= Kwong-Chai Chu =

Chinese hydraulic engineer

Portrait of Kwong-Chai Chu from the book Commemorative book of Huayuankou embankment restoration (1947)

Kwong-Chai Chu (Zhū Guāngcǎi (朱光彩); 12 December 1901 – 22 April 1992) was a Chinese hydraulic engineer, who received his CIE (Chinese Institute of Engineers) Award in 1947 for "his flood control engineering dealing with the unruly and turbulent Yellow River".

== Biography ==
According to an introduction in a book by Kwoh-Ting Li, former finance minister (1969-1976) of the Republic of China (p. 587):

"Mr.

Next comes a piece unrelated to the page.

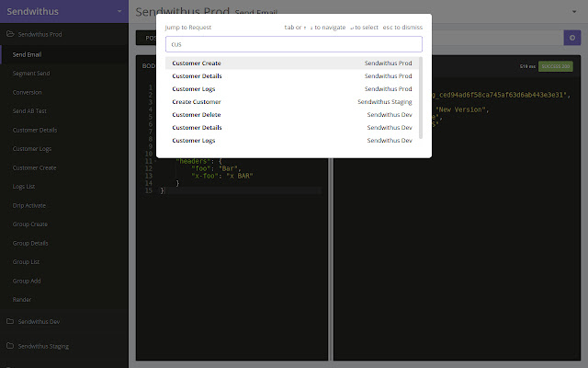The height and width of the screenshot is (368, 588).
Task: Click the purple settings gear icon
Action: (x=571, y=38)
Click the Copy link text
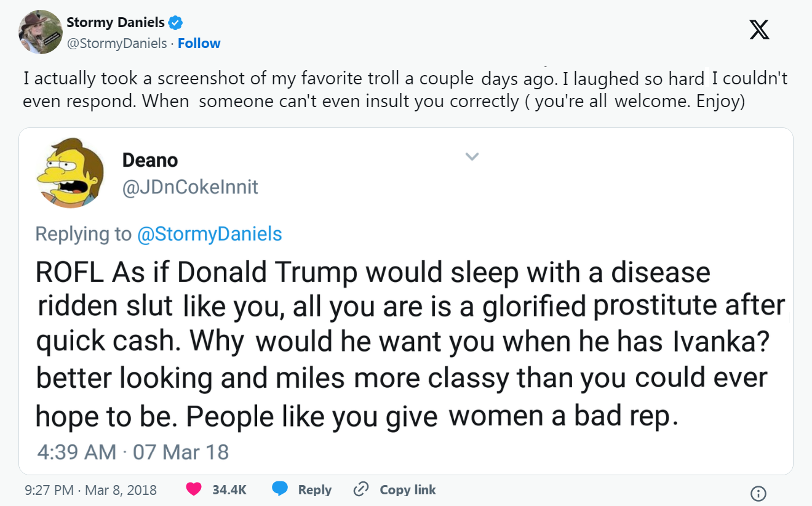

Kwong-Chai Chu was born in Xichuan County, Henan, and graduated from the Department of Civil Engineering, Tongji University and subsequently Technische Universität Dresden (TUD) ... He had served as the Director of the Engineering Bureau since July 1946 for the restoration of the levees of the Yellow River near Huayuankou."

== Legacy ==
Several scholarships has been established under his name in several institutions, such as the Chinese Institute of Civil and Hydraulic Engineering (CICHE), Cheng Kung Cultural Foundation as well as National Cheng Kung University.